Syabil terisak, berlari menuju rumahnya. Mamak kaget dengan ucapan anak semata wayangnya, memandang nanar kepergian Syabil.
“Ma-maafin, anak saya ya, Mama Altha!” ucap Mamak Syabil sedikit membungkuk, menyerahkan boneka ke Mama Altha.
“Iya Mak, nggak pa-pa, namanya juga anak kecil.” ucap Mama Altha tersenyum.
“Saya permisi dulu,” pamit Mamak Syabil, bergegas pulang menyusul anaknya.
***
Di ruang makan.
“Mamak jahat, huhuhu... Mamak sama Bapak nggak sayang sama Syabil!” rengek Syabil kepada Mamaknya.
“Syabil, Mamak sama Bapak pasti beliin kamu mainan, tapi yang sabar ya nak, Mamak sama Bapak masih ngumpulin uangnya.” ujar Mamak mencoba menenangkan Syabil, dibelainya rambut Syabil, namun segera ditepis dengan kasar oleh Syabil.
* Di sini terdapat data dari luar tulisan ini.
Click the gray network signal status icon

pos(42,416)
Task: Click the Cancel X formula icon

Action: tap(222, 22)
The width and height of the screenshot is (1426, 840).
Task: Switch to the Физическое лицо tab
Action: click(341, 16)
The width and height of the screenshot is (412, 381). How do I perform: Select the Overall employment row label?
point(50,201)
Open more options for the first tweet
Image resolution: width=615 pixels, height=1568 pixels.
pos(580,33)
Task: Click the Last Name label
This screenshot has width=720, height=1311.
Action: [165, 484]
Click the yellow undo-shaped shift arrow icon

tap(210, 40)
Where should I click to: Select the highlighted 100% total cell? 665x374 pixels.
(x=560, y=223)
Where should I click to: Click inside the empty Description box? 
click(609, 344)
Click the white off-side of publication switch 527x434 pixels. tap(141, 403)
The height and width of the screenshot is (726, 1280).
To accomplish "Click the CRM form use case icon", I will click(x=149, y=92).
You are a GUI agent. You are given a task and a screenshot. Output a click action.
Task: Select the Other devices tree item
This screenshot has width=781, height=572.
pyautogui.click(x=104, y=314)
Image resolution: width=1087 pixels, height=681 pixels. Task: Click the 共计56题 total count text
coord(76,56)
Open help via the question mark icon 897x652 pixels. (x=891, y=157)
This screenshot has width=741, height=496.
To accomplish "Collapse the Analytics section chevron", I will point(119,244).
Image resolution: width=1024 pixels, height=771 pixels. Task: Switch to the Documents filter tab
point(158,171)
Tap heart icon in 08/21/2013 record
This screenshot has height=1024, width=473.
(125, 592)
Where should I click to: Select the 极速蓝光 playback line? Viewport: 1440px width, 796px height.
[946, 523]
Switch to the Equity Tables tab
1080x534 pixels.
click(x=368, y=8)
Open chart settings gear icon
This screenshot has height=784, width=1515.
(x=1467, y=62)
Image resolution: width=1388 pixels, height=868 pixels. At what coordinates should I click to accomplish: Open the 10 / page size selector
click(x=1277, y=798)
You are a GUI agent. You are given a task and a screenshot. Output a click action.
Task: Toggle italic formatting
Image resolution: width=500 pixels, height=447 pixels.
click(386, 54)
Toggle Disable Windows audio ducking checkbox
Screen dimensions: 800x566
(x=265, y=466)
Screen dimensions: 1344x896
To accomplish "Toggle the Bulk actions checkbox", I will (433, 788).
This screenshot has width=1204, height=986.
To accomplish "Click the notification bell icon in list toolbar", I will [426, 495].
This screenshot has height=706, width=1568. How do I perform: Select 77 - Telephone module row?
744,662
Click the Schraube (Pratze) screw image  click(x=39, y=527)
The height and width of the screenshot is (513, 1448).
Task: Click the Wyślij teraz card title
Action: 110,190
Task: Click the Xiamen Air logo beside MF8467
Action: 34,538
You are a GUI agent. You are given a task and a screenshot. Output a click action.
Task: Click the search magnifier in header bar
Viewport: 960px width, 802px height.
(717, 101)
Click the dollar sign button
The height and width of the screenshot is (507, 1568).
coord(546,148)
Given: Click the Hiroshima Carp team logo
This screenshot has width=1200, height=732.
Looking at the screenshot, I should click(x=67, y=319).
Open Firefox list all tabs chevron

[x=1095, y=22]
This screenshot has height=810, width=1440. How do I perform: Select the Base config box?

Syabil berlari menuju kamarnya, meninggalkan Mamak yang menatapnya nanar, hati Mamak terluka akan sikap Syabil.
***
Hari menjelang sore ketika Bapak Syabil pulang.
“Syabil!” panggil Bapak saat memasuki rumah, berjalan menuju ruang makan.
“Lagi ngambek.” Jelas Mamak keluar dari dapur membawa secangkir kopi, diletakkan kopi itu di atas meja. Lalu duduk di kursi di sebelah Bapak.
“Ada apa lagi?” tanya Bapak terdengar lesu.
“Tadi siang, dia berebut boneka sama Altha.”
“Pak, apa ada uang lebih, buat beliian Syabil mainan?” tanya Mamak hati-hati.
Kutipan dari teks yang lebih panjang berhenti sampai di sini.